> **DA SVOLGERE**
Converti tutte le righe dei dati seguenti in una lista JSON di stringhe, una stringa per riga. Escludi le righe vuote e ometti le immagini.

******************************

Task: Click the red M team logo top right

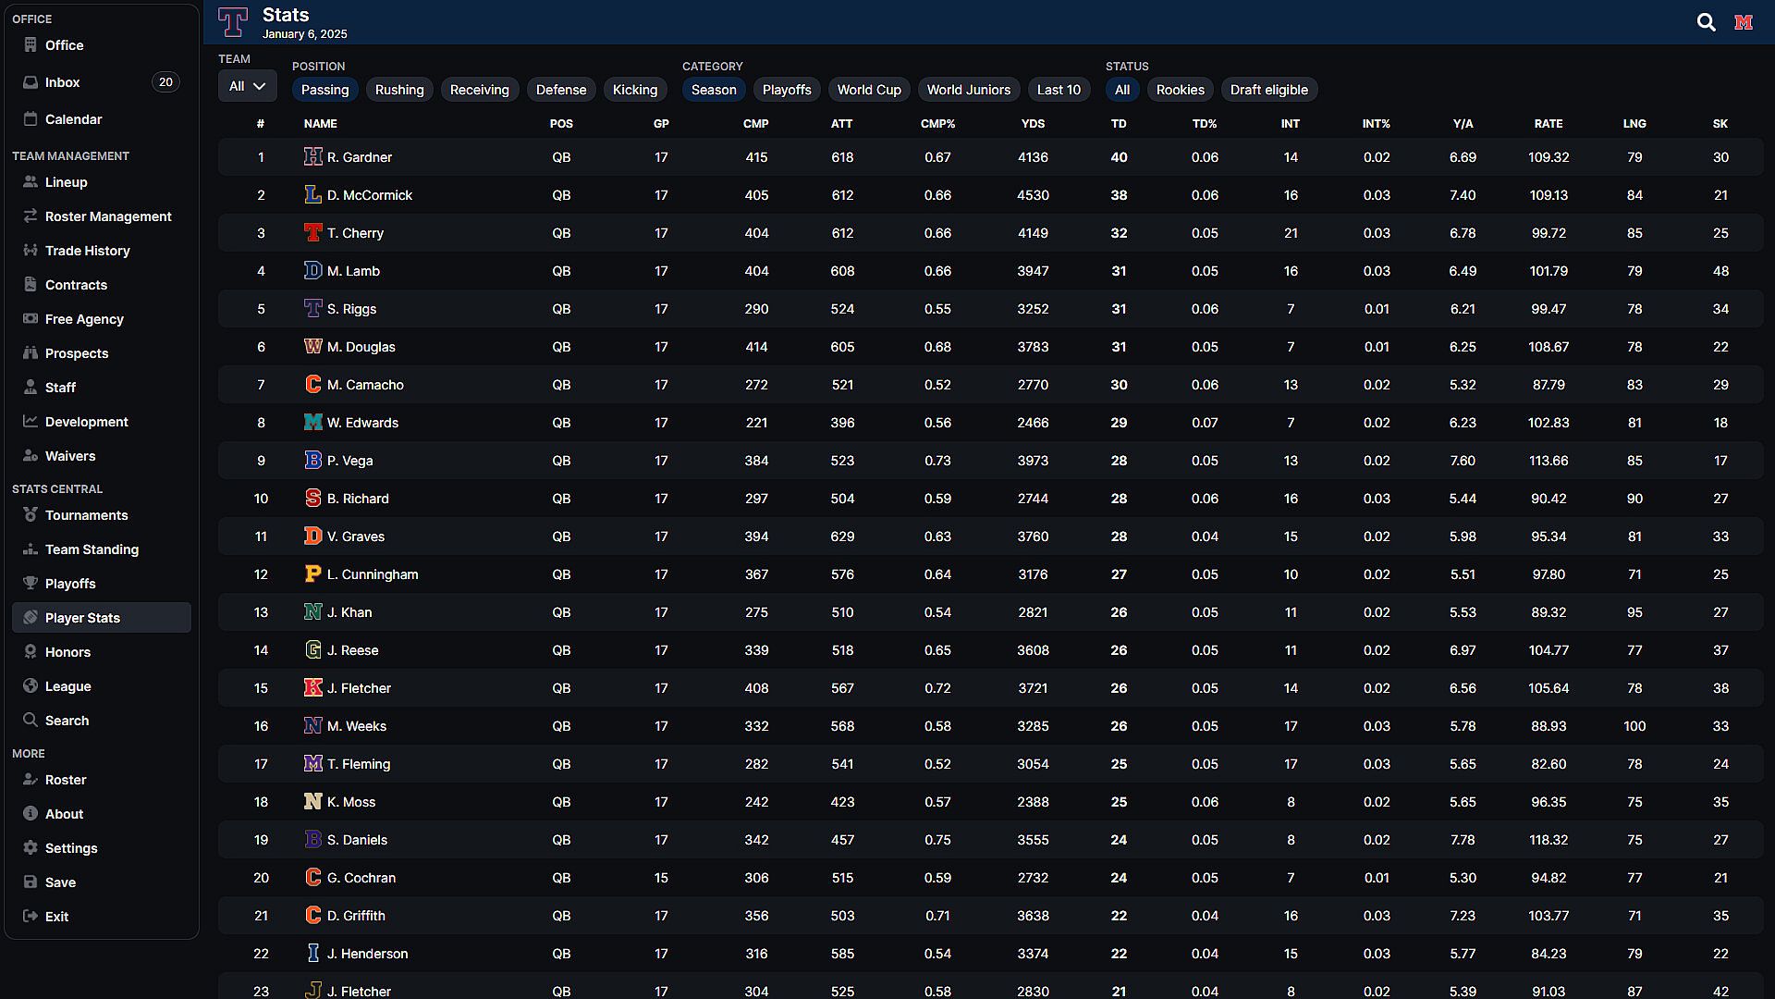Action: point(1744,22)
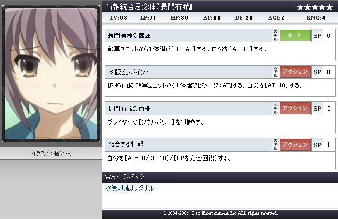
Task: Click the スキル icon beside オート badge
Action: [275, 35]
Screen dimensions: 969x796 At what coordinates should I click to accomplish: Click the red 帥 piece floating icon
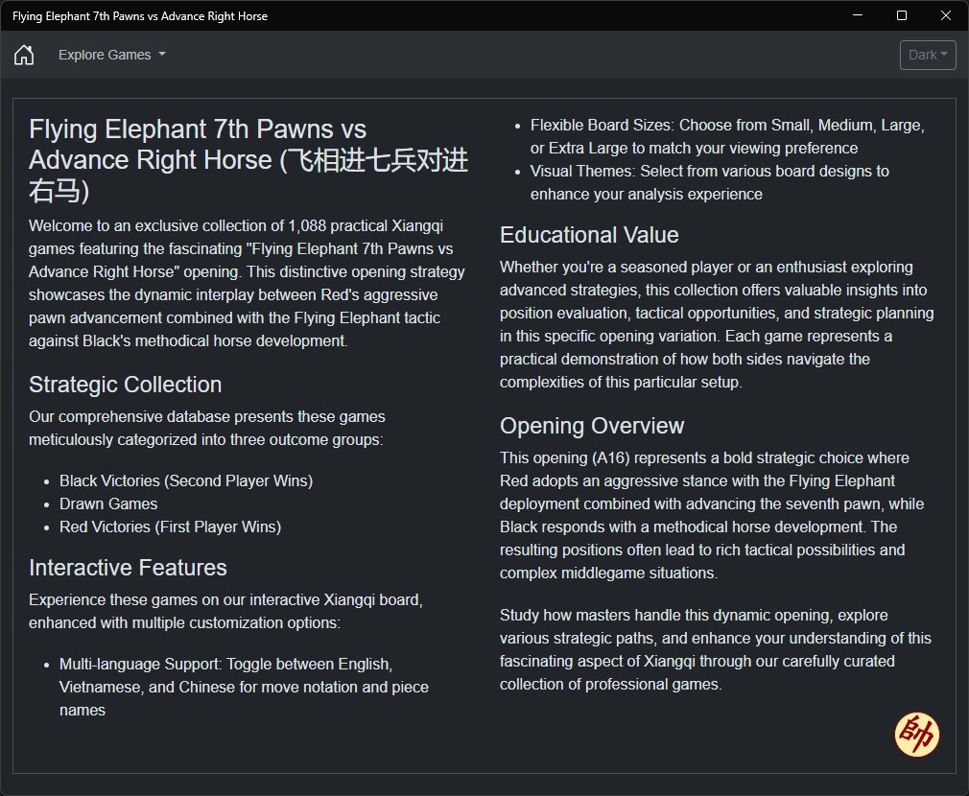point(916,735)
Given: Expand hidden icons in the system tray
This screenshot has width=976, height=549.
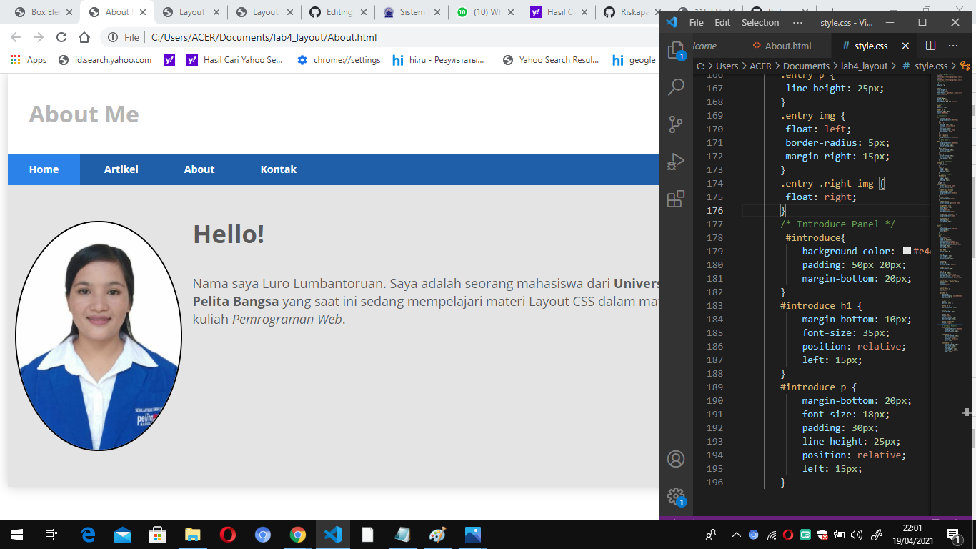Looking at the screenshot, I should 735,534.
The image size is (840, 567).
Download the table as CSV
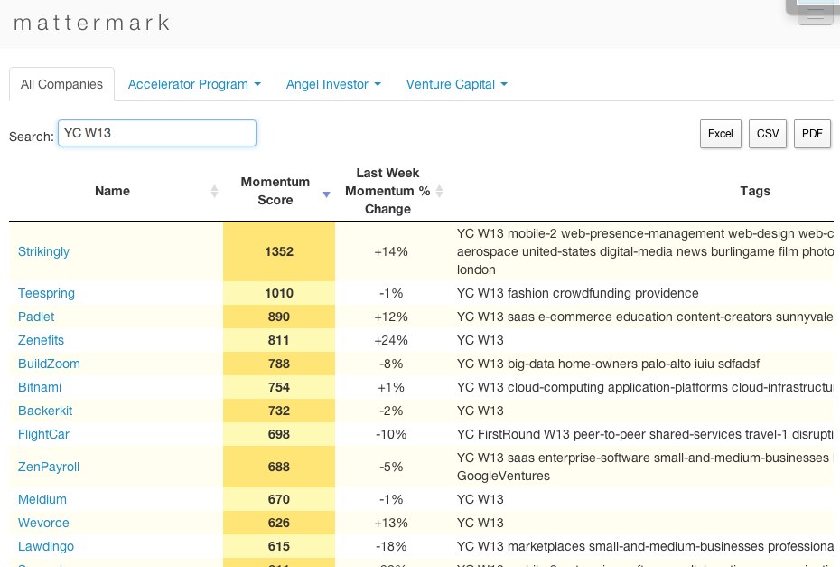point(768,134)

******************************

> **SOLUZIONE**
[
  "Task: Click the red M team logo top right",
  "Action: point(1744,22)",
  "Task: Click the スキル icon beside オート badge",
  "Action: [275, 35]",
  "Screen dimensions: 969x796 At what coordinates should I click to accomplish: Click the red 帥 piece floating icon",
  "point(916,735)",
  "Given: Expand hidden icons in the system tray",
  "This screenshot has width=976, height=549.",
  "Looking at the screenshot, I should 735,534.",
  "The image size is (840, 567).",
  "Download the table as CSV",
  "point(768,134)"
]